On Wednesday, Bryon and the plaintiff discussed the problem again. Bryon proposed that Brandon would not be at the shop when Bryon was not present. The plaintiff declined this offer because his subconscious would be bothered too much. The plaintiff said this was Bryon's problem and he needed to take care of it. The plaintiff had no suggestions about resolving the problem.
On Thursday, Bryon offered to alter the building by erecting a five-foot wall that would prohibit walking from the sales floor to the shop. The plaintiff declined this solution. The plaintiff's demand was to remove Brandon from the premises. Bryon did not believe that Brandon's conduct was worthy of termination. Bryon had never terminated an employee.

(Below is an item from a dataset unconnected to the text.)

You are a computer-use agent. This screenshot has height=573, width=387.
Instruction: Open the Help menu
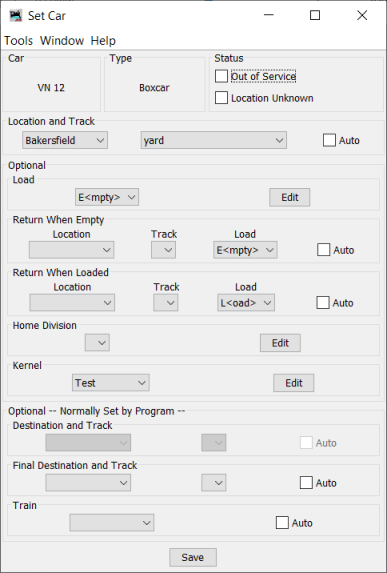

Bryon was running out of answers and reviewed the previous offers to resolve the problem. The plaintiff reiterated that this was Bryon's problem and he had to deal with it. When Bryon stated that he did not know what he could do, the plaintiff said he was giving his notice and needed two weeks to find a job. Bryon was shocked that the plaintiff would leave this job. Bryon decided to think further and to speak to his wife about the problem that evening.
On Friday, Bryon stated to the plaintiff that Bryon wanted to make this work and asked the plaintiff to work with Bryon. The plaintiff declined. Bryon felt he had no choice but to accept the plaintiff's two-week notice because the plaintiff would not work at all with Bryon to resolve the problem. Bryon told the plaintiff he did not have to work the two weeks offered by the plaintiff in his notice. Bryon also said he would pay the plaintiff for the two weeks. Bryon told the plaintiff he would not get a job if he looked for one at night because the shops would be closed. Bryon told the plaintiff on Friday he could come in Monday and pick up his pay and his tools.
The plaintiff left early on Friday. He then called Bryon and was loud and unhappy. The plaintiff stated there could be a lawsuit but said nothing about his resignation.
The plaintiff arrived on Monday with his father and brother. The plaintiff stated he was there to work. Bryon told the plaintiff he no longer had a job at the shop as of Friday based on his resignation. The plaintiff said that Bryon would have to fire the plaintiff in order for him to leave.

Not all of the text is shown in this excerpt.